The Glass Alphabet
A is for Abbé Suger, who wanted glass to be 
the jewelled walls of Jerusalem;
is for acid, anneal and antique.
B is for blasting with sand; for blowing into mutable bulbs, and bricks, as in "There'll be a brick through that in the first five minutes;"
is for brushes and bubbles and bevels.
C is for calmes, the willow strips of lead moulds that hold the stained panes;
is for casting, as Phidias did 
at the Parthenon and Ephesus; 
is for colours, for crucibles and crowns.
D is for danger, the sliver that slices, the dry rain falling from a bombed-out building; 
the insoluble drink; 
is for Dalle de verre, where chunks are 
set in resin concrete;
is for diamond, the writer on the pane.
E is for Egypt, birthplace of glass, where seaweed and sand
made the 'stone that flows', and Tutankhamun wore glass as jewellery, imitating
agate, obsidian and lapis lazula;
is for etched and enamel.
F is for frame, the cradler of distances;
for fragile and fused and the boy's blunt cutter: a football.
G is for glasshouse: a greenhouse or a prison, where 
all can see what they no longer touch; 
the place which dare not lift a stone;
is for glass ceiling, a bruising bonnet for the female skull;
for gum arabic and grisaille and the grozing iron;
for gold, which turns glass pink.
H is for Huguenot, the glassmaker; is for harmonica,
the instrument of bowls, for which Mozart composed,
a version of which
was patented by Benjamin Franklin.
I is for Iconoclast, the murderer of light; 
is for iridised and ice, the mother of all windows.
J is for Jarrow, where the first pane in Britain 
was set in Bede's church.
K is for kaleidoscope, the twister of colours; for kiln
and Klein bottle, the one-sided surface.
L is for light, the door which glass opens; for lustre and laminate;
for lead, the perfect lover, who embraces and bends and never rusts.
M is for metals, the spectrum reachers, listen to their dance:
copper and cadmium for green; cobalt and chromium for blue; 
magnesium and cobalt for purple;
selenium chromium and cadmium for yellow; 
is for monks, Murano and for Molotov.
N is for Norman slab, where glass was blown into a metal box,
then sliced in five for windows; 
is for New York, the city of glass.
O is for openness, the gift of glass, and for opacity, its opposite;
for opalescence, the Occhio and the oyster knife.
P is for ponty, for painted and pressed;
for Pate de verre, its grinding and fusing.
Q is for quicksilver, the maker of mirrors; and quills, the scratchers;
and quintessence of sand, the quality that glass shares with us.

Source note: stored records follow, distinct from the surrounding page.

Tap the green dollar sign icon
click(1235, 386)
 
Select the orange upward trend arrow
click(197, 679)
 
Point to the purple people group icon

R is for reamy, the blowing together of two viscosities;
for reflective and refractive and for Rupert's drop,
a cavalier's invention: the tailed bulb 
a molten drip will make in water,
bursting when its tail is broken.
S is the letter that glass loves best: it stands for stained,
the only sullying that can depict the sinless saints;
for symbol and shard, and shish;
the mirrors sewn into linen or silk;
for semiliquid and silver compound,
which turns the glass yellow; for Sunderland
and solder and streaky and for slumping, 
the leaning of a lump into a mould.
T is for for toughened, for tracery and for tallow;
for Tiffany, which means transparency, 
from diaphanous, or possibly theophany: 
a vision of the gods through art nouveau; 
for Bruno Taut, who built an Expressionist house of glass
inscribed with verses by Scheerbart:
'Happiness without glass?
What an absurdity!'
U is for ulterior, the thing that's placed beyond;
is for undulate, as glass does, running with age;
and uranium glass, with its yellow fluorescence.
V is for viscous, vitrinous and Venetian.
W is for window, the wind's eye, where Pharaoh stood in lieu of the sun:
at the Window of Appearances;
is for wax casting, or 'cire perdue';
for whiting, the chalk which sets the cement in stained glass;
or for the wheel that cuts.
X is for xenogenesis, the myth of origins, which tells us that Hephaestus tried to make a race of men
by mixing fire and sand, but his glass warriors were defeated 
by a single hero with a hammer: the first of the shatterers.
Y is for yellow, the stain of a halo.
Z is for Zeus, whose massive statue was the wonder of the world,
which was clad in a chlamys of glass. 
These images are extracted from a long strip produced by Bridget Jones as a model for an even longer strip of stained glass, which has not yet been produced. 

Bridget is an artist based in Newcastle upon Tyne. She specialises in stained glass -- ancient techniques, contemporary imagery -- for public and private spaces. her approach is graphic, figurative and textual. Colour is her passion, and research is an important element. She has worked with writers, with other makers in stone, wood and metal, and in a community context.